What is Financial Economics?
Financial Economics is a specific field of economics that involves the application of economic principles to financial markets, corporations, banks, and central banking policies. In general, financial economics is the study of choices consumers, business managers, and government officials make to attain their goals given that they have limited or scarce resources. Like the broader area of economics, financial economics includes the study of the theories behind production, consumption, and distribution of goods and services. These studies attempt to clarify how the use of natural, technological, and financial resources affects the lives of human beings. But more specifically, financial economics focusses on investment and market analysis, portfolio analysis, corporate finance, impacts of interest rates on investment, and the impacts of Federal Reserve Bank policy on inflation, unemployment and economic growth.
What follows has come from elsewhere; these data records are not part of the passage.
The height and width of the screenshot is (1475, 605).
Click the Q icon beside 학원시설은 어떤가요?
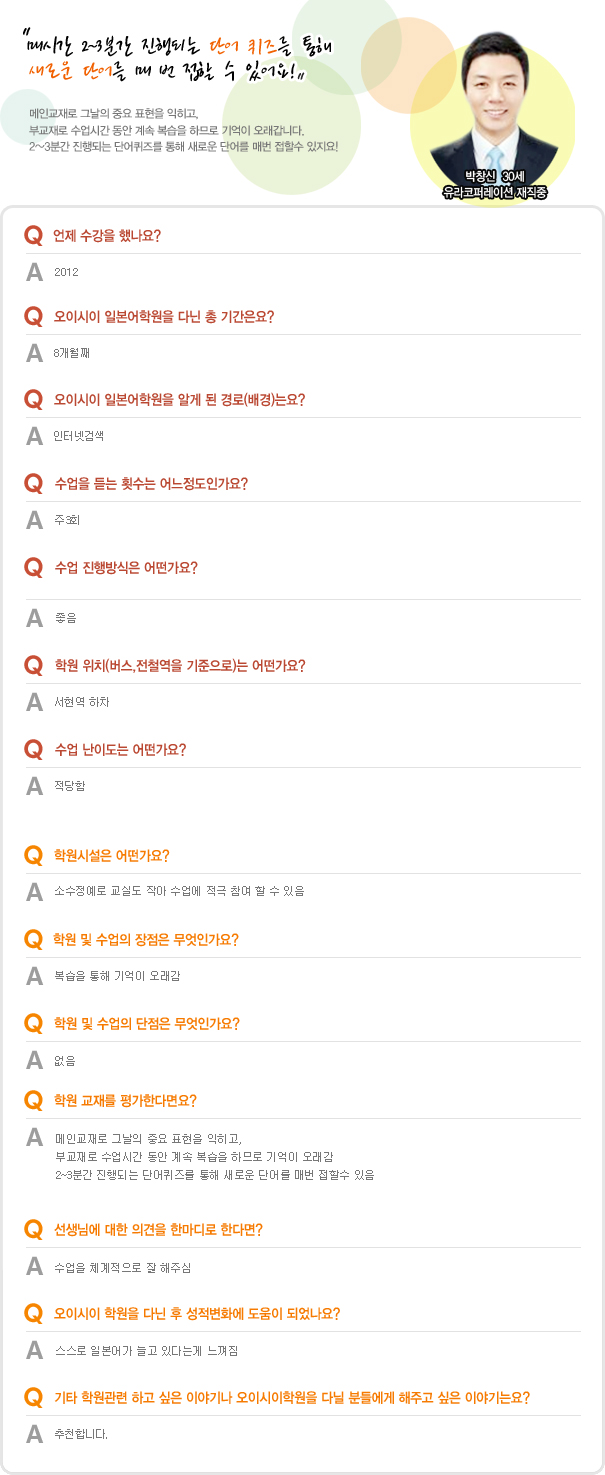(33, 856)
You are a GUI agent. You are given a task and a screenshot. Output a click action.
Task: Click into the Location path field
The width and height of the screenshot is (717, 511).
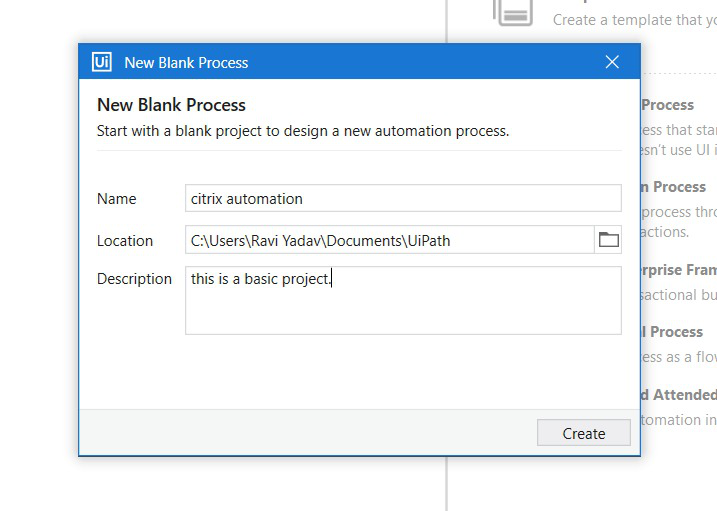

Why should a prospective student consider majoring in Financial Economics?
Every day our lives are impacted by economic forces, both near and afar, making financial economics personal and interesting. The study of financial economics helps students understand these forces and provides the tools to assess their impacts. It provides a framework for analyzing how individuals or families, businesses, and governments make decisions as they face trade-offs. Students majoring in financial economics develop strong analytical and quantitative reasoning skills that enable them to make good financial decisions. They also come to understand personal as well as corporate investment strategies. Such skills are valuable in all walks of life.
What interests and values are related to Financial Economics?
Students of financial economics have an aptitude for quantitative and analytical reasoning. They employ logical and rational thinking to find solutions to various problems. Students of financial economics often value intellectual growth. They are curious and have an express interest in securities, bonds, investment and market analysis, portfolio analysis, corporate finance, impacts of interest rates on investment, and broader economic factors such as inflation, unemployment and economic growth. Financial economics students usually enjoy exploring financial analytics, portfolio management and financial strategy development.
What Career fields are related to Financial Economics?
The financial economics major combines economics with the tools of finance to prepare students for careers in financial institutions (e.g., commercial banks, Federal Reserve), capital markets, and the treasury/investment functions of a business. Some specific careers include: financial analyst, securities and investment analyst, securities trader, investment banker, bank manager, portfolio and investment advisor, etc.